Siamo i primi ad affermare che, oggi, al Sud serve un partito politico del Sud che metta al centro della propria azione le ragioni – culturali prima che politiche – del Sud. Ma questo partito del Sud ancora non c’è. E non è pensabile sostenere gli intolleranti della Lega o chi ha penalizzato scientificamente il Sud, ovvero il PD e Forza Italia
Com’è prevedibile, man mano che si avvicinano le elezioni europee – che, piaccia o no a chi oggi comanda nell’Unione Europee, daranno comunque uno scossone alla UE controllata in modo quasi militare dalle multinazionali – cresce il nervosismo. Le forze politiche ‘Populiste’ sono in crescita, dove più, dove meno, in tutti i 27 Paesi dell’Unione. E questo preoccupa il vecchio regime.
Anche l’andamento delle elezioni in Italia non fa dormire sonni tranquilli agli ‘europeisti’ dell’euro. L’unico dato positivo, dal loro punto di vista, è il calo del Movimento 5 Stelle, frutto in parte della martellante campagna mediatica contro di loro e, in parte, frutto degli errori commessi dagli stessi grillini al Governo.
Viene data la colpa al vice premier, Luigi Di Maio, dimenticando che, fino ad oggi, la gestione del Movimento è stata verticistica e, a parte qualche svarione verbale, tutte le decisioni importanti – comprese quelle sbagliate, come i sì sul proseguimento della devastante esperienza dell’ILVA a Taranto e il sì all’altrettanto devastante gasdotto che distruggerà una parte della costa del Salento – sono state adottate dal vertice del Movimento.
Così come dai vertici del Movimento sono arrivati i no ai provvedimenti in favore degli agricoltori del Sud e lo stesso sfoltimento delle liste in occasione delle elezioni politiche nazionali del 4 marzo.

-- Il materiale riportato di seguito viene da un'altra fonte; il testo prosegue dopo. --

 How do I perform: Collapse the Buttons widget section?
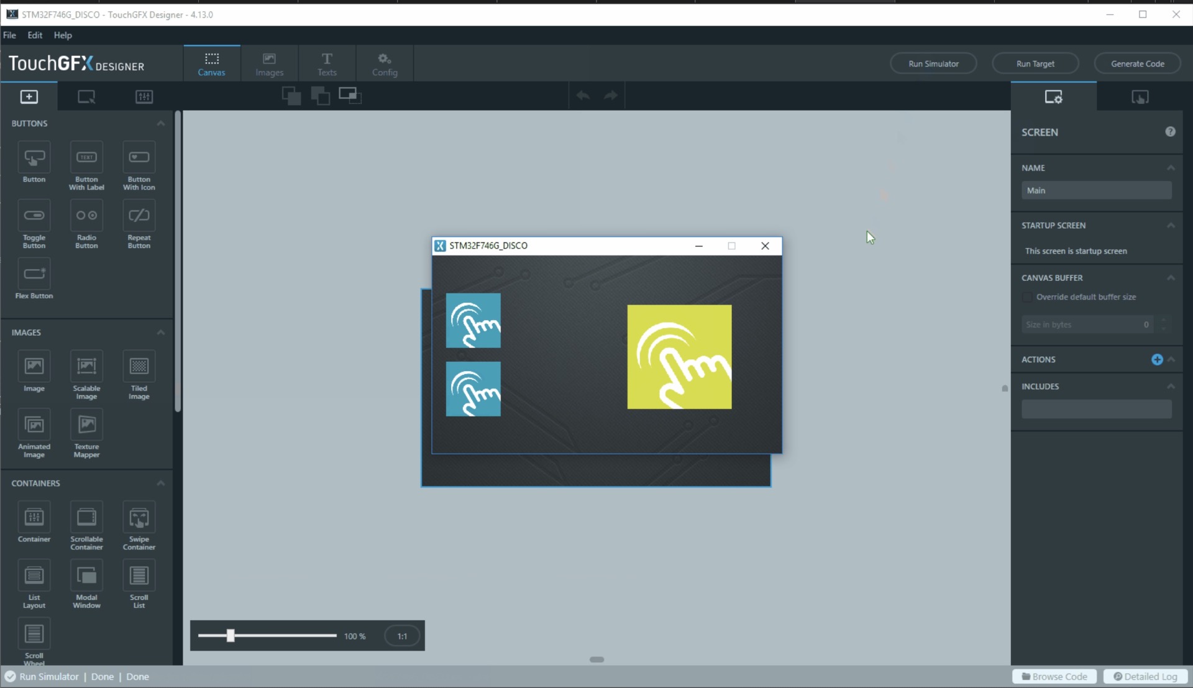[161, 123]
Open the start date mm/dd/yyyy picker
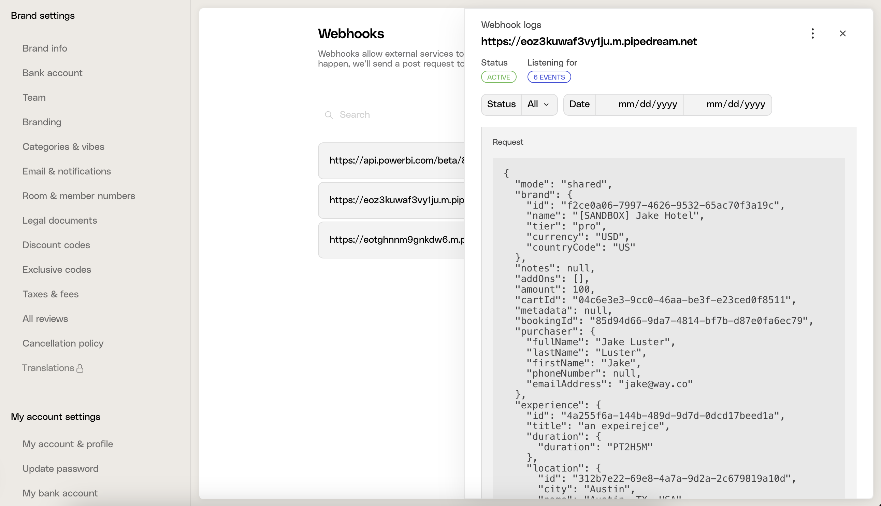This screenshot has width=881, height=506. [647, 104]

Gli errori, certo, ci sono stati. E anche gravi. E’ c’è stato anche un difetto di comunicazione, perché le tante cose buone fatte dal Movimento sono state comunicate e illustrate male.
Però va detto che mai, nella storia della Repubblica italiana, si è visto uno schieramento mediatico così compatto nell’attaccare un movimento politico.

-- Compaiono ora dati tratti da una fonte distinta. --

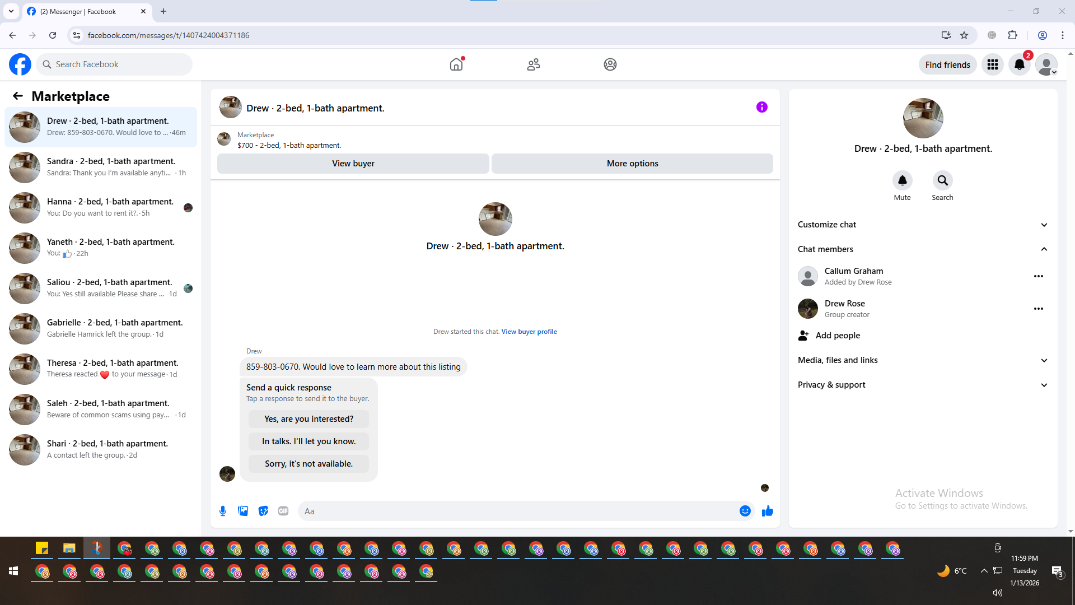Click the voice clip microphone icon
This screenshot has width=1075, height=605.
click(223, 511)
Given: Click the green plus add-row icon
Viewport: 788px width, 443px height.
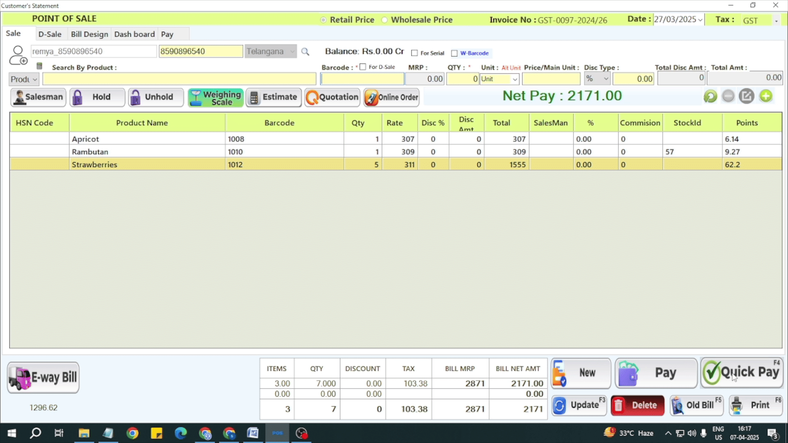Looking at the screenshot, I should [x=765, y=96].
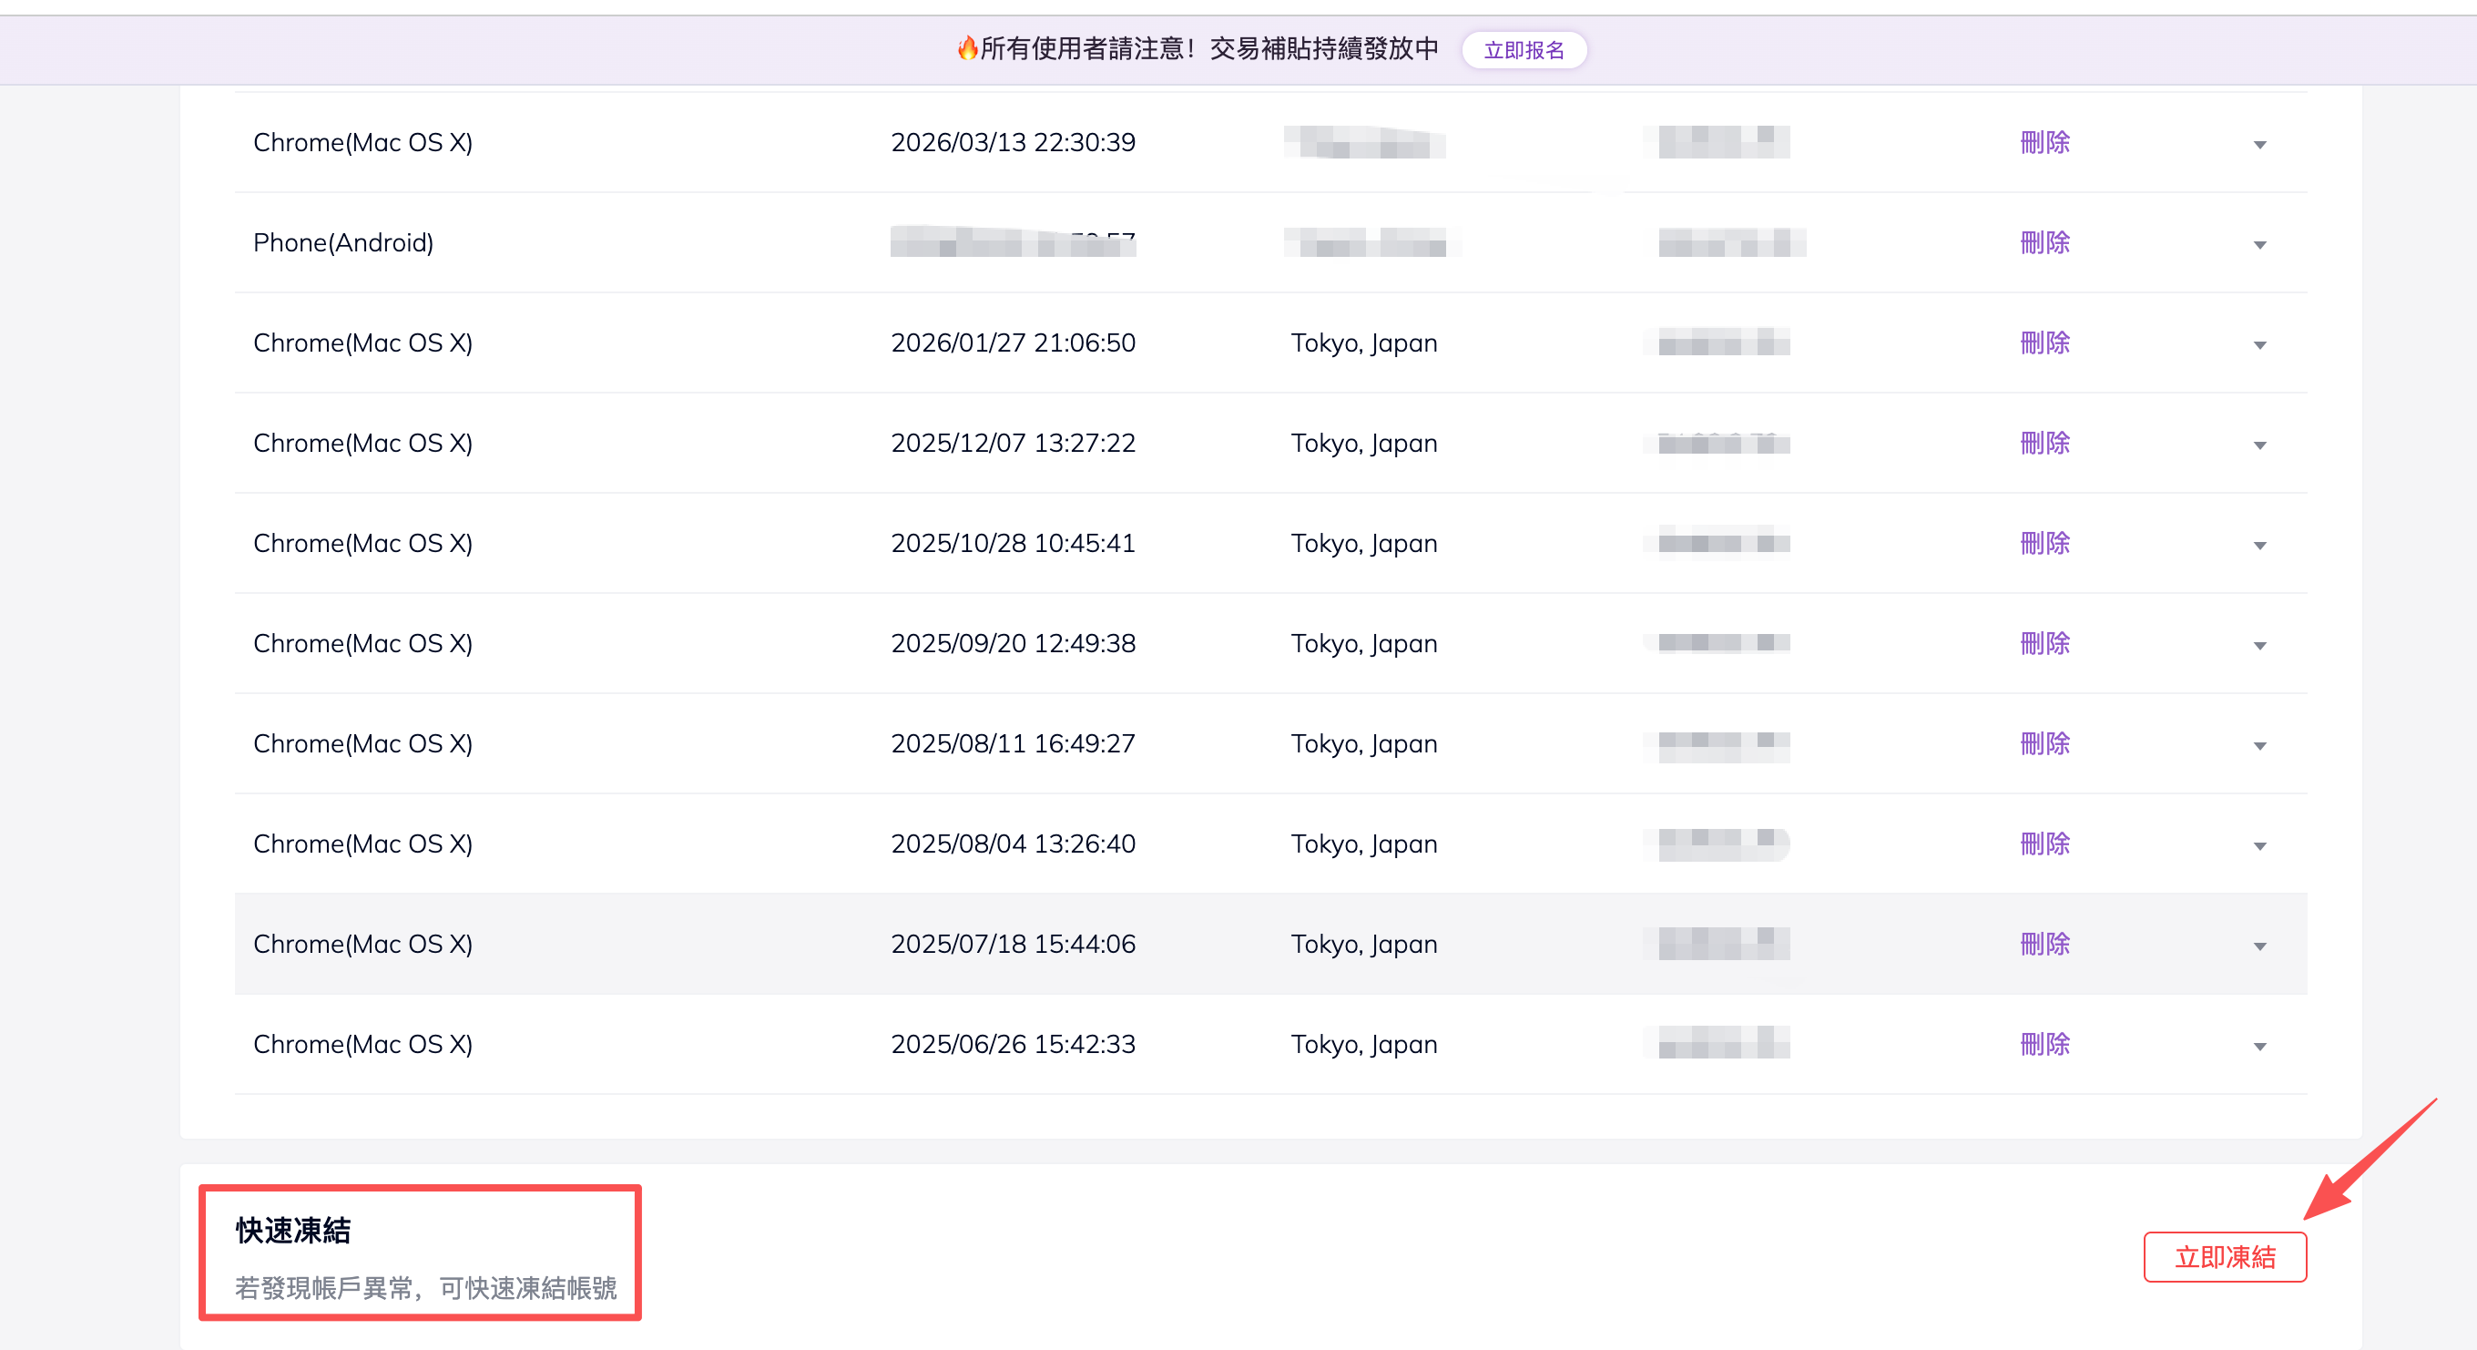Expand the 2025/08/04 13:26:40 row arrow
Viewport: 2477px width, 1350px height.
[2260, 846]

E’ noto che Beppe Grillo non fa molto per apparire simpatico a giornali e tv. Ma è altrettanto vero che i grillini, con il taglio dei 50% ai giornali foraggiati dallo Stato, si sono fatti tanti nemici.
Non è vero, infatti, che i giornali sostenuti con i fondi pubblici “sono quattro di conto” e che i soldi spesi dallo Stato ogni anno sono pochi: i soldi sono tanti e i giornali sono tanti: e alcuni prendevano un sacco di soldi: per esempio il quotidiano dei vescovi, Avvenire, si portava ogni anno a casa circa 6 milioni di euro!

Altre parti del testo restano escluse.